What a stretch for the Bivs. They eventually won the game, defeating the Lafayette Leopards, the current leaders of the Patriot League. After a week of matchup against Fightin' Bye of Open Date U, they will play their first home-and-home doubleheader of the season against Washington State, who they are currently tied for first place in 2Pac. They then host Sam Houston State in Pillow Fight of the Week Episode IV: “The New Drug”.


The Minors won their second game of the season, but their boat is still stuck in the bottom four because Pillow Fight victories over other bottom four teams yield lead trophies. Plus, that pickaxe of theirs always accidentally punches holes in the boat.


Ah, the rites of autumn. You can set your watch for their inevitability. Cool drop in evening temperatures. Changing leaf color. Suburban moms prefer pumpkin spice. The Miami Hurricanes break off their latest “We're back!” campaign with a mid-season defeat that saw them finish in a coveted fifth place. And these Kane fans don't understand what that coveted fifth place is, even though they're here every year and raise Kane this way, filling my social media feeds with strings of curse words stronger than Cuban coffee.


The Woof Pack continues to lose close games, most recently a two-point loss to New Mexico. But you know what they say. Up close, only horseshoes and hand grenades count. And the atomic bomb tests that took place about 300 miles east of Reno. Feels pretty close to us.


Just as we should all keep a safe distance between ourselves and atomic bomb testing, the Blew Raiders have a built-in buffer between Murfreesboro and the bottom five in the form of Novada, whom they edged by the narrowest of margins, 14-13, back in Week 3. But their visit to Sam Houston on November 22 does have the makings of a possible knockout pillow fight of the week of the year. Episode VII: Farce Wakes Up.


Meanwhile, in the Everyone's Pillow Fight of the Week of the Year competition, Georgia Southern Not Southern beat Georgia State Not Southern. Last week I joked that the loser would have to change his name from GSU to GUS, but I was angrily informed that this game already had GUS in the form of the Georgia Southern Eagles mascot named, yes, Gus. The most disgusting letter I received was not signed, but was covered in white feathers.


Our second favorite red, white and blue team, the USA, returns to this rankings just in time for a matchup with Georgia Non-Southern, a meeting of the last-place teams in each division of the Fun Belt, also known as the Pillow Fight of the Week of the Year.
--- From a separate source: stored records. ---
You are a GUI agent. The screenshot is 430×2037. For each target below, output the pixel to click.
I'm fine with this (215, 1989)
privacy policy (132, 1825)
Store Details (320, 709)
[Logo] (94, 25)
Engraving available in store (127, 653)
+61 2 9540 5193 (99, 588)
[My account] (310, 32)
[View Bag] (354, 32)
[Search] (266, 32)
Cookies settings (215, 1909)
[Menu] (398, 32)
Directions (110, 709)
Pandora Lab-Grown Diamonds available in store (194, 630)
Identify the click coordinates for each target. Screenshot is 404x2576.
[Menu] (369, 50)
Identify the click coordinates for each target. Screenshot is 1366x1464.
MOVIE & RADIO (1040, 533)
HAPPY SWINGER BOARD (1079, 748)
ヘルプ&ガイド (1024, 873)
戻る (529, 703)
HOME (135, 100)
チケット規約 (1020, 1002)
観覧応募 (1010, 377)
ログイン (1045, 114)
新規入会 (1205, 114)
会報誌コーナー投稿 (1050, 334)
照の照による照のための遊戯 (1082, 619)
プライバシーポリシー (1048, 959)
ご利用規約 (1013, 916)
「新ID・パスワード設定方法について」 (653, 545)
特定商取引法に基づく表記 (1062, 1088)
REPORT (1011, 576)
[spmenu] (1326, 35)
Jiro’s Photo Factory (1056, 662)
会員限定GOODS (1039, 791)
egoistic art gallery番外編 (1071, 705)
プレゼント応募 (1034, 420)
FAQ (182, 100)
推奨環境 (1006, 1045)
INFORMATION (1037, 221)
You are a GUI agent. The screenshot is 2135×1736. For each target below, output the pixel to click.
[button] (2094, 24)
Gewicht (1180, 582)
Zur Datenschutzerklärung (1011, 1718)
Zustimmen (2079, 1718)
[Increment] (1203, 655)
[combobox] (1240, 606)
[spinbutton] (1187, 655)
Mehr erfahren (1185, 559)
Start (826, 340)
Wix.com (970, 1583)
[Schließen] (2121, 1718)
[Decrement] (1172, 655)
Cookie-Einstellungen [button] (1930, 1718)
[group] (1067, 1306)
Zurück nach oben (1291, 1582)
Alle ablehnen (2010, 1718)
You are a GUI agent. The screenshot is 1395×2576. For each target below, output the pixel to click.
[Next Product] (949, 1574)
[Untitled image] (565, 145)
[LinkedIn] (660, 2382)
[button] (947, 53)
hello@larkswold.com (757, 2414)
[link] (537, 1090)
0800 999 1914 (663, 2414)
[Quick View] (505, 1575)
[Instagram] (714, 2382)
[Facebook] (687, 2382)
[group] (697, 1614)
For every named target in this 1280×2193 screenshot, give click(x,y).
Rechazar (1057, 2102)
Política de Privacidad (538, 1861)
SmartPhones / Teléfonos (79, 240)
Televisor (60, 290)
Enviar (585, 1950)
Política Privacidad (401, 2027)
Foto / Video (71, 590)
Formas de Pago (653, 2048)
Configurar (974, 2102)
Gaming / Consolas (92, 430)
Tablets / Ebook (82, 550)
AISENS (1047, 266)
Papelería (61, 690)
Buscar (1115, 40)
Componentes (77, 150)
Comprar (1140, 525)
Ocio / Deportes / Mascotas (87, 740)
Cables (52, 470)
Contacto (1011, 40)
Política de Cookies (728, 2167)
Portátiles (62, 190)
Episode V: The Empire Looks Stupid.”


I'm picturing a Massachusetts man who got his heart broken by the Red Sox to start the MLB postseason… so he decided to go to a UCSB game to clear his head, only to see the Eagles get hit by the artist formerly known as U-Can't… but then he had the thought, “Hey, I can get to Amherst on second time!” and started waving goodbye at 0:59 when he thought UMass would win and watched the Minuetmen blow him… so when he finally got home to Southey and after getting bitten by the dog, he felt better, opening a six-pack of Sam Adams and going to the new ESPN app to watch a replay of the loss Bill Belichick's Tar Holes to Cal when he fumbled the ball near the goal line late in the fourth quarter.

Waiting list: Northern Terrible Noise, Kent State, Emu Emu, Oklahoma State No Pokes, Charlotte 1-and-6ers, Wisconsin Badgers, Akronmonius, UNC Chapel Bill, USC-Notre Dame Series Finale.